For the data below, give again exactly the lines from the one containing "The width and height of the screenshot is (445, 250)." through the one containing "1006x498 pixels.", both ends included, and no others.

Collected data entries
______
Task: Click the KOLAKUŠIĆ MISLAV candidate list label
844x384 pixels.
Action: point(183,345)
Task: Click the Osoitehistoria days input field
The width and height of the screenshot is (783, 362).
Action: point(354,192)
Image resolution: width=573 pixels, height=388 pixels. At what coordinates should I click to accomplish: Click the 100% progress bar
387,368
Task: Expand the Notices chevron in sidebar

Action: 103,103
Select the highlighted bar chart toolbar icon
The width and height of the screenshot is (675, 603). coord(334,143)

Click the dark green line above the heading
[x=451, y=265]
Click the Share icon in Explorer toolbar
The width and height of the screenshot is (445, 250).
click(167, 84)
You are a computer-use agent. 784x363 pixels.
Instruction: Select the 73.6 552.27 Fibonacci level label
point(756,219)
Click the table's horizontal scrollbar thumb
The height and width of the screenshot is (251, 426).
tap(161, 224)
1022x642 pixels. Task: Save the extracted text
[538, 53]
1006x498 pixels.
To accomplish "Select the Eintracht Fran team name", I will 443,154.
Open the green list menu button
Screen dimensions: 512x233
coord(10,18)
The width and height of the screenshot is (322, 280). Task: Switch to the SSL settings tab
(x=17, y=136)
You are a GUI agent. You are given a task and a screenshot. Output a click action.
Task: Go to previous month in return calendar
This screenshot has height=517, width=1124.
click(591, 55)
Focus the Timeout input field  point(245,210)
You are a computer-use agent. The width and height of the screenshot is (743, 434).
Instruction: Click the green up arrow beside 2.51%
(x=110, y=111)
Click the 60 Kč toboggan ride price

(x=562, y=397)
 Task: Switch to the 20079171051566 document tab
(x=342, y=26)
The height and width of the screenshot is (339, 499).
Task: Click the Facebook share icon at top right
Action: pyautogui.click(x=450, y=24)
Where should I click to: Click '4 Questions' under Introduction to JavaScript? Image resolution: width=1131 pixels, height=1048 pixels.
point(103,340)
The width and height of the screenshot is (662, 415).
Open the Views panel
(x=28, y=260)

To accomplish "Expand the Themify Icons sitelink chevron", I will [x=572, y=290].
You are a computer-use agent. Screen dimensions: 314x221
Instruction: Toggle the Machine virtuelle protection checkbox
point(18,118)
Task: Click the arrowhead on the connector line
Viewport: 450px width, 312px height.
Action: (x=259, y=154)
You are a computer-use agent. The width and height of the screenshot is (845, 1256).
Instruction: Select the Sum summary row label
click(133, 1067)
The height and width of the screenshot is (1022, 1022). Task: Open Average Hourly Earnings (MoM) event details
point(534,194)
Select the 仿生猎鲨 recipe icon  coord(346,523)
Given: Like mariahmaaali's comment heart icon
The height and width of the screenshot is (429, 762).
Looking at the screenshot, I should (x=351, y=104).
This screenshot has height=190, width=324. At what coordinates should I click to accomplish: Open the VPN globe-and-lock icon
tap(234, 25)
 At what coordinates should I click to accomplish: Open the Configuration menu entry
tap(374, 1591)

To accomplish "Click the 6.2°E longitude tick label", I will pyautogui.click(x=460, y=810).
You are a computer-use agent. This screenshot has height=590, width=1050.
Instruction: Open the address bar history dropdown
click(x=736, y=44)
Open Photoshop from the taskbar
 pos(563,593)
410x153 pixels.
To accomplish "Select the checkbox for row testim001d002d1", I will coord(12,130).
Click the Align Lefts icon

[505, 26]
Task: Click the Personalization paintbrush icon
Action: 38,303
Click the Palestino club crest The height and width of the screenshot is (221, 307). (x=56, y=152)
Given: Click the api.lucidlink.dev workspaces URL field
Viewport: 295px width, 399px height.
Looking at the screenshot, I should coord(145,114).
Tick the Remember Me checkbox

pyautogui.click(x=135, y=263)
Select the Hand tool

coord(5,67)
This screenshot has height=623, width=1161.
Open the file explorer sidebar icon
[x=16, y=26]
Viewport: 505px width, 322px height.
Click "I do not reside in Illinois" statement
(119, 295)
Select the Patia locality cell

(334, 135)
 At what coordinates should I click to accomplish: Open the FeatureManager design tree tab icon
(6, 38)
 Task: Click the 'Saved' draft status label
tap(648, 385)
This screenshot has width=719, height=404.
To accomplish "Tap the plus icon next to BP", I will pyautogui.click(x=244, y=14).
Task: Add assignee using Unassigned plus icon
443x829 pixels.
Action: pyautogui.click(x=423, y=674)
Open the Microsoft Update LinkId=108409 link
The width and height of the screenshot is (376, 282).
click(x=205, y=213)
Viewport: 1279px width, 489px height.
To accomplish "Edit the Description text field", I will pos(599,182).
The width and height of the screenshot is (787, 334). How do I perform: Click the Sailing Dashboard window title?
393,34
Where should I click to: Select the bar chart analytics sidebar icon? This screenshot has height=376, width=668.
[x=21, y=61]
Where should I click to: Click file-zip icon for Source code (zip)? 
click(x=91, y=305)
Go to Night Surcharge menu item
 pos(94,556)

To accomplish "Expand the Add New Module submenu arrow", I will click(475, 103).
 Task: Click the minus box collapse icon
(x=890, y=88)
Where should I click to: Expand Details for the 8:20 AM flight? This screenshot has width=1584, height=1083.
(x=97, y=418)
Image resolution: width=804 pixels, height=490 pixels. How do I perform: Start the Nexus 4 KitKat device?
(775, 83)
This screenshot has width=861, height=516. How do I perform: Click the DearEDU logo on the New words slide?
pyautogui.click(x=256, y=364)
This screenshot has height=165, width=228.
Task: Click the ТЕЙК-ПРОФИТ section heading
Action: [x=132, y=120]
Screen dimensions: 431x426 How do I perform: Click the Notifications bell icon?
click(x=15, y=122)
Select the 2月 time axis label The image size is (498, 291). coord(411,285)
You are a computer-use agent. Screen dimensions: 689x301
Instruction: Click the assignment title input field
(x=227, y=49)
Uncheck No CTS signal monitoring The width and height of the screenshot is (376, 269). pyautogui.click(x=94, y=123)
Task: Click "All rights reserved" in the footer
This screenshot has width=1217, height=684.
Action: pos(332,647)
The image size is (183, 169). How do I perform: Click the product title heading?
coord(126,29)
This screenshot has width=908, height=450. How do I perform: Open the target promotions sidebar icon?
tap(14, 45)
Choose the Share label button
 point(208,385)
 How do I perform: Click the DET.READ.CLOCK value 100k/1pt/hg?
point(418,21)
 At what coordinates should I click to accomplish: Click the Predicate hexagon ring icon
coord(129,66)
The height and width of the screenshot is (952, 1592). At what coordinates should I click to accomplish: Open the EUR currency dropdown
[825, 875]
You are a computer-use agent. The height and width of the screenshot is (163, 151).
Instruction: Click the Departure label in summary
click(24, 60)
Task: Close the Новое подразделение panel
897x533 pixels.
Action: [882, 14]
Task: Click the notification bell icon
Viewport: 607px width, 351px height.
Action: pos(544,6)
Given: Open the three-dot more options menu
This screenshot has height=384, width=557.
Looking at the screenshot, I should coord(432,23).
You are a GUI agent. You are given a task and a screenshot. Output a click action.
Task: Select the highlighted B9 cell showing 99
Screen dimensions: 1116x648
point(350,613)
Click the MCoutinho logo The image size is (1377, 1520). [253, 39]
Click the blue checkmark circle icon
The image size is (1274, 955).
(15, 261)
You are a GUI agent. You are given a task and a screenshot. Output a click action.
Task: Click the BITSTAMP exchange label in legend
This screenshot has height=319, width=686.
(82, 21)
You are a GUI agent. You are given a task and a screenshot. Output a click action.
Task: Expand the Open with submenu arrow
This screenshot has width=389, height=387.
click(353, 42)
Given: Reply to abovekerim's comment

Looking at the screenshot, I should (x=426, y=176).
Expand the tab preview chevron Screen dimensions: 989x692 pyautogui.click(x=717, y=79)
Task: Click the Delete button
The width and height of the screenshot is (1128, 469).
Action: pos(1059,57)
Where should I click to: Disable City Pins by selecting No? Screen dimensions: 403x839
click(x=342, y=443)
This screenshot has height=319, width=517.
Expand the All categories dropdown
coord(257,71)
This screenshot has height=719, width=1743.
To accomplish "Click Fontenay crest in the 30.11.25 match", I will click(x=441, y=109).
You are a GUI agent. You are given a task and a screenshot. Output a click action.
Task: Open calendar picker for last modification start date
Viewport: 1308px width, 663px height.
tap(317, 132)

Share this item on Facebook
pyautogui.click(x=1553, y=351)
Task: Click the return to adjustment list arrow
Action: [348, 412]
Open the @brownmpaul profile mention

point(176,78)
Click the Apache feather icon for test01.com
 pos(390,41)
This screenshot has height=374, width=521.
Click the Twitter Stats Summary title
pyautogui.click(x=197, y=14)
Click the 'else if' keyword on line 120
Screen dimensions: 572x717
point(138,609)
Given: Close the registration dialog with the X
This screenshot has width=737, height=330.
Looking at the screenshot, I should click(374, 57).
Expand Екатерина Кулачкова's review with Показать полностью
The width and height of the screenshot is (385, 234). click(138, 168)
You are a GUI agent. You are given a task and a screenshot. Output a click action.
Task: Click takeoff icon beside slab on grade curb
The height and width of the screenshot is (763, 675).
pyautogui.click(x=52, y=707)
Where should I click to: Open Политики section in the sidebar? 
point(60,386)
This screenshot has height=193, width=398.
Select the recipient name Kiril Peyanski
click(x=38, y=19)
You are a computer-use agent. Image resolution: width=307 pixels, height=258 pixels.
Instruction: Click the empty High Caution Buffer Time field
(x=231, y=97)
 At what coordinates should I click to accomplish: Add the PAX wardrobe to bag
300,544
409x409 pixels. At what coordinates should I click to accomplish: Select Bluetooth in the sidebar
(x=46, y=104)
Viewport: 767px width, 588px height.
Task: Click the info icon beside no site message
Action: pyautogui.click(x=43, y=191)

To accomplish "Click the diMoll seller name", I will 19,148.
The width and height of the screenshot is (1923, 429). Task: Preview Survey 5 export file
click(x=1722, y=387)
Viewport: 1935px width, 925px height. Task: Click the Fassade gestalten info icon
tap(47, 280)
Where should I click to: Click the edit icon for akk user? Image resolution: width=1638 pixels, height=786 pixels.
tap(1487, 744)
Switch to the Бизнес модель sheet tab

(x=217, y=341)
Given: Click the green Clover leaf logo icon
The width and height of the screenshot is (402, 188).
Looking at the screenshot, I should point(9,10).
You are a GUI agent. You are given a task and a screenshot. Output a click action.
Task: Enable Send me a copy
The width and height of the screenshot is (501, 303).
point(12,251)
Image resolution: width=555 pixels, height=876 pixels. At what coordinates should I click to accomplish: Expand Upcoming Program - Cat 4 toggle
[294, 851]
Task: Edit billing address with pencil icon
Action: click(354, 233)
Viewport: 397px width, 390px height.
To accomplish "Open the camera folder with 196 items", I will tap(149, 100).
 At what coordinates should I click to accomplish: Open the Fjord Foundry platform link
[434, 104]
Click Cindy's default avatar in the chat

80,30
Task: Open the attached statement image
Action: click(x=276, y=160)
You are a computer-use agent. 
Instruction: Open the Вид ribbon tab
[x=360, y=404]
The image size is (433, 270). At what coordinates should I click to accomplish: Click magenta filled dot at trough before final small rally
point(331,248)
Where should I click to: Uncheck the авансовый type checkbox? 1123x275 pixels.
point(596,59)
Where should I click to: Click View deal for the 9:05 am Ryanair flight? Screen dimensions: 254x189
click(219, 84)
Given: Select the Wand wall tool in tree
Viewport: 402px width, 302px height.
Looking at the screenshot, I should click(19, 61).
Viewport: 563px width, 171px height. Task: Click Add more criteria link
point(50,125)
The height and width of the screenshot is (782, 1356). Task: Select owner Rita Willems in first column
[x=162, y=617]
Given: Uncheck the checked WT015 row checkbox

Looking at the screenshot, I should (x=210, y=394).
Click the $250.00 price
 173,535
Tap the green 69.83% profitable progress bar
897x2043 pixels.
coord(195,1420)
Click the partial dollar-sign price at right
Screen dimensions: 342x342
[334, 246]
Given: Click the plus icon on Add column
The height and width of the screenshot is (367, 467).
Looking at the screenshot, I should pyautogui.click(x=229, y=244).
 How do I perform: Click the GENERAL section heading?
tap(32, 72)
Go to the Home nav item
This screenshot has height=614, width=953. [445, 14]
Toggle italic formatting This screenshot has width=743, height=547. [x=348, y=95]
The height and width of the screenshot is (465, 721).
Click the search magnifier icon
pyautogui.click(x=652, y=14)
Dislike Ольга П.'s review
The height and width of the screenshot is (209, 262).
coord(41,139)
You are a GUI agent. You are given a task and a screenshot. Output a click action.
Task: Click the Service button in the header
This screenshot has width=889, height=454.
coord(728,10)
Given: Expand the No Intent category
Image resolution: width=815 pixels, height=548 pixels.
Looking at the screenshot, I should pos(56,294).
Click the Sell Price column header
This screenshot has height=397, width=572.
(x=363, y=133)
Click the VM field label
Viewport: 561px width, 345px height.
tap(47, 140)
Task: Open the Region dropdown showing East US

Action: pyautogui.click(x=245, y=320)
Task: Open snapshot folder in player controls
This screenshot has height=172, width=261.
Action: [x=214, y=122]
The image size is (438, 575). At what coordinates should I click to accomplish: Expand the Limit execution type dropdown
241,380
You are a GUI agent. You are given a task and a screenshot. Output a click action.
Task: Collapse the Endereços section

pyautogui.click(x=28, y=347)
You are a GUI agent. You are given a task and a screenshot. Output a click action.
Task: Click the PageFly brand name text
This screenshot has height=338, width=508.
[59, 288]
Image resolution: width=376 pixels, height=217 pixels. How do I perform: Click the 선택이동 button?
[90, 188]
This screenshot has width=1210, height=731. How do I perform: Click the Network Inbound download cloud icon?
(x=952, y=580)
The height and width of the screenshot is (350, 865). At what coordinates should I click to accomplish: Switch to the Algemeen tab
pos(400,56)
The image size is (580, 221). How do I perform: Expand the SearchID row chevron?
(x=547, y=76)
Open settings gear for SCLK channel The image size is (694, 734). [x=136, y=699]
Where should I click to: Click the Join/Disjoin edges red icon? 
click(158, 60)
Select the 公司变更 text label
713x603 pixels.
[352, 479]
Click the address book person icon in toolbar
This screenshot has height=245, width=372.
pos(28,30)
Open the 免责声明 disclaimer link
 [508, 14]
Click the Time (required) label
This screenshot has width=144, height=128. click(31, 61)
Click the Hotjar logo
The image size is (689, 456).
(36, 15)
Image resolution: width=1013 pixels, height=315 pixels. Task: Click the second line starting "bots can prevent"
______
• **Solved problem**
The width and height of the screenshot is (445, 250).
click(167, 84)
You are a computer-use agent. 784x363 pixels.
Instruction: Select the 73.6 552.27 Fibonacci level label
point(756,219)
Click the table's horizontal scrollbar thumb
The height and width of the screenshot is (251, 426).
tap(161, 224)
1022x642 pixels. Task: Save the extracted text
[538, 53]
1006x498 pixels.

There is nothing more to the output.